Students could be asked to summarize:
a. the relevance of periodic trends to the color of alum crystals
b. why potassium alum is colorless and chrome alum is colored
c. how the crystal field splitting varies with periodic trends, and how this is (or is not) related to the color of the alums
d. rank the predicted field splitting values for a different series of metal impurities or different set of isomorphous crystals
e. explain why crystal field theory is limited in its ability to predict color in the alum crystals (only after a more advanced discussion of ligand field theory - see instructor notes)

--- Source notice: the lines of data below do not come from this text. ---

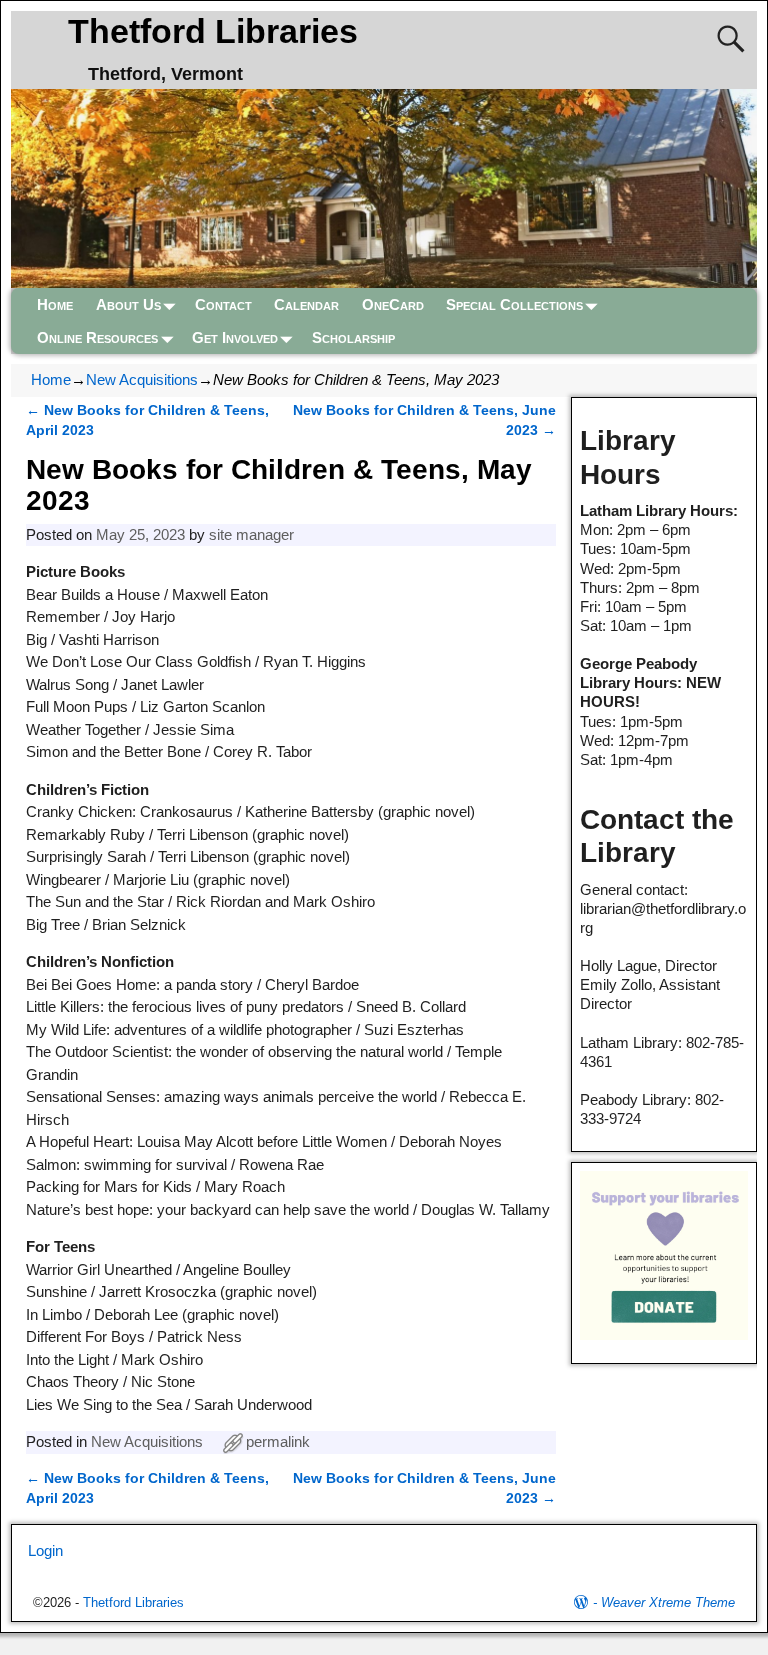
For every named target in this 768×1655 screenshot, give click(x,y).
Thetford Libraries (213, 31)
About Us (128, 304)
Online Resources (97, 337)
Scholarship (353, 337)
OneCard (393, 304)
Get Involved (235, 337)
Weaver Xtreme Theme (668, 1602)
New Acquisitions (142, 379)
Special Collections (514, 304)
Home (55, 304)
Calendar (306, 304)
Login (45, 1550)
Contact (223, 304)
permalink (278, 1441)
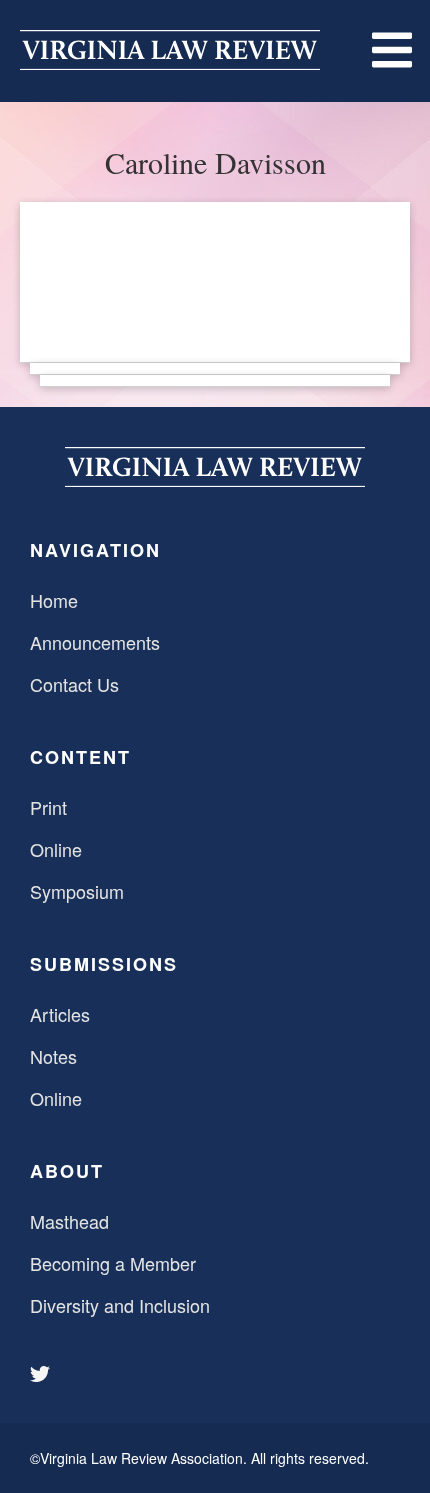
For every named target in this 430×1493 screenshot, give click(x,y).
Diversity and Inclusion (120, 1305)
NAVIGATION (95, 550)
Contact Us (74, 684)
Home (54, 600)
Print (48, 807)
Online (56, 849)
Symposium (77, 891)
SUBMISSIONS (104, 964)
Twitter (42, 1374)
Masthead (69, 1221)
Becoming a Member (113, 1263)
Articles (60, 1014)
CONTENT (80, 757)
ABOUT (67, 1171)
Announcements (95, 642)
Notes (53, 1056)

This data could be collected in several different ways:
a. Class discussion or review in a future lecture period
b. Quiz, exam, or final exam question
c. Minute paper or clicker question
This LO has not yet been assessed.
This is an in-class assignment designed to help students integrate their understanding of periodic trends and materials properties. Using the color of alum crystals as an example of octahedral coordination chemistry, students use their knowledge of electronic structure and periodic trends to predict which of the isomorphous alum crystals will be colored, and to qualtitatively rank the degree of crystal field splitting in a family of alum crystals.
In answering these questions, a student will:
- Apply knowledge of electron configurations to predict which metal ions will produce color.
- Use the spectrochemical series to determine whether the metal ions in an alum crystal will be high or low spin
- Compare field splitting for different alum compositions based on periodic trends
This worksheet was developed for a second-year descriptive inorganic chemistry class. Students have been introduced to periodic trends, electron configurations for transition metals, crystal structure and site symmetry, and are beginning a discussion of crystal field theory. They should also have been exposed to the spectrochemical series and ligand field splitting. This worksheet is used as a way of integrating knowledge across several chapters and several weeks of the semester, in preparation for a more advanced discussion of color in pigments and gemstones. After a brief introduction, students will work in small groups during class time to answer the worksheet questions. The questions follow closely with content in the textbook (Descriptive Inorganic Chemistry Raynor-Canham, Overton 6th ed.), and so should be mostly a review and opportunity for students to apply their understanding to a concrete problem.